When I was 15 years old, I saw Cabaret for the first time, at a community theater in northeast Ohio. Though I considered myself sophisticated in important ways (I recall that I was wearing a wide-leg Donna Karan bodysuit that evening), my experience as a theatergoer was then limited to The Sound of Music and Ice Capades: Let's Celebrate.
I wonder if my parents, who had season tickets to the theater, knew that the show wasn't exactly "family" entertainment. Set in 1931 Berlin as it careens toward the abyss, Cabaret depicts alternating stories. There's the doomed romance between a fledgling novelist named Clifford Bradshaw and a young singer of supreme charisma (and mediocre talent) named Sally Bowles. And then there's the seedy nightclub, the Kit Kat Club, which is populated with a highly sexualized cast of misfits and overseen by a ghoulish Master of Ceremonies.
The show's ethos-the glamour and terror, the irreverence, the campiness, the unreality-shaped my taste forever, and I knew that I had just experienced one of the greatest works of art ever created. I would never look at theater, or life, in the same way again.

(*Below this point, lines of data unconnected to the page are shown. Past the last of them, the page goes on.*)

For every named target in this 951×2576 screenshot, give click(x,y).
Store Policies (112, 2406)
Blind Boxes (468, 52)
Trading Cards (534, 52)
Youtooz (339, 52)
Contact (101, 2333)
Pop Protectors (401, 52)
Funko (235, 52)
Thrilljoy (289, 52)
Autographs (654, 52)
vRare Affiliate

Over three decades later, I've seen more stage productions of Cabaret than any other show, including a revival starring the original Emcee, Joel Grey; I've seen the Bob Fosse film version over 50 times. I've pretty much always got one of Fred Ebb's sardonic lyrics jangling around in my head. Today, it's "You'll never turn the vinegar to jam, mein Herr," and I couldn't agree more.
Youthful exposure to Cabaret also turned out to be a life-changing event for the star of the new production opening this month on Broadway, Eddie Redmayne. "Weirdly, when I was 15, it was the first thing that made me believe in this whole process," he says. Redmayne was a student at Eton when he first played the Emcee; he had never seen Cabaret when he was cast.